- DVD cover
- Written by: Keith Shaw
- Directed by: Jason Bourque
- Starring: Yasmine Bleeth Walter Koenig Woody Jeffreys Dominika Wolski Vincent Schiavelli
- Music by: Mike Thomas
- Original language: English

Production
- Producer: Maryvonne Micale
- Running time: 90 minutes

Original release
- Release: June 23, 2003

= Game Over (2003 film) =

Game Over is a 2003 television film starring Yasmine Bleeth, Walter Koenig, Woody Jeffreys and Dominika Wolski. It incorporates footage originally shot for several video games released by Digital Pictures.

==Plot==
When a supercomputer is linked to a video game network, the computer programmer who designed the game must enter the virtual reality world of his fantasies and defeat the computer before it causes worldwide chaos.

==Cast==
- Doug Abrahams – Mr. Brinkman
- Jeremiah Birkett – Winston
- Yasmine Bleeth – Jo
- Michael Buffer – boxing announcer
- Mike Ditka – football coach
- Brian Dobson – DJ
- Andy Hirsch – Codec
- Woody Jeffreys – Steve Hunter
- Erin Karpluk – Zoey
- Walter Koenig – Drexel's body
- Dick Miller – boxing cornerman
- France Perras – Synthi
- Manny Petruzzeli – Drexel's voice
- Alvin Sanders – Professor Roswell
- Vincent Schiavelli – Dr. Hellman
- Marek Wiedman – Commander
- Dominika Wolski – Elaine Barker
- Officer Pinkerton – Craig McNair

==Production==

Game Over (originally titled Maximum Surge Movie) was made by combining 65 minutes of original footage with 25 minutes of footage originally filmed for full motion video sequences in five different Digital Pictures games: Maximum Surge (unreleased), Corpse Killer, Prize Fighter, Supreme Warrior, and Quarterback Attack with Mike Ditka. The storyline ties all these games together as being part of a game that the main character, Steve Hunter (played by Jeffreys), has to play in order to save the world. The villain of Maximum Surge, Drexel, is adapted to the film as a computer system created by the protagonist, with the in-game character Drexel being its avatar in virtual reality, and the dialogue of Walter Koenig portraying said avatar is dubbed over with a voice actor who also voices Drexel in the real world.
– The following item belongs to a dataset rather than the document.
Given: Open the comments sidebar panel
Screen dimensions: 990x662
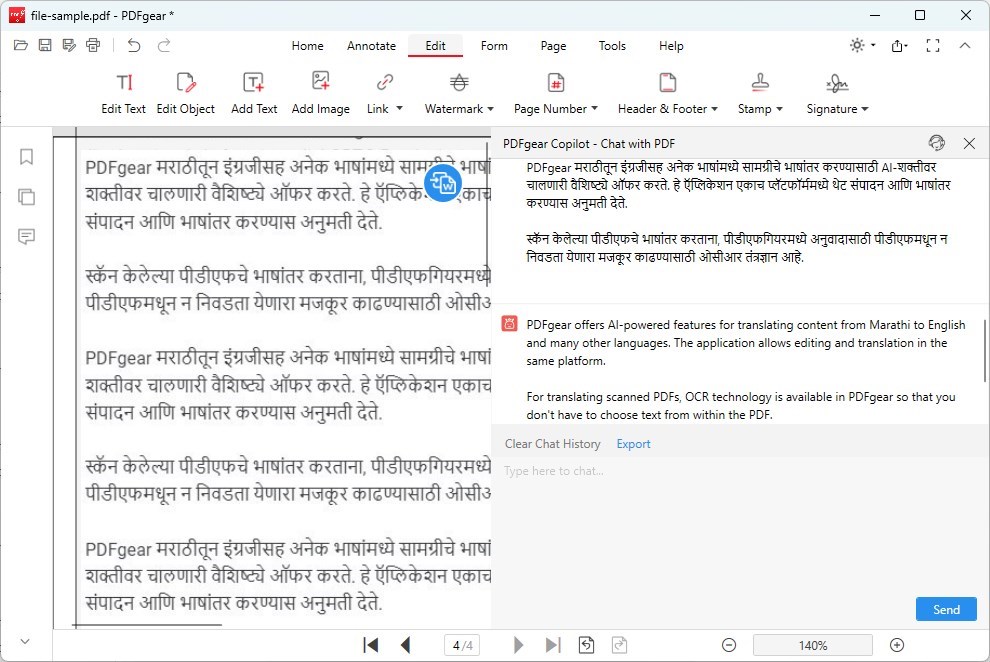Looking at the screenshot, I should [27, 237].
The real stars of the movie (Woody Jeffreys and Dominika Wolski) are given second billing in favor of the famous personalities who only appear in the game sequences (Koenig, Bleeth, Schiavelli). Since the game footage was taken several years before the movie was filmed, the footage quality is poorer than the rest of the film.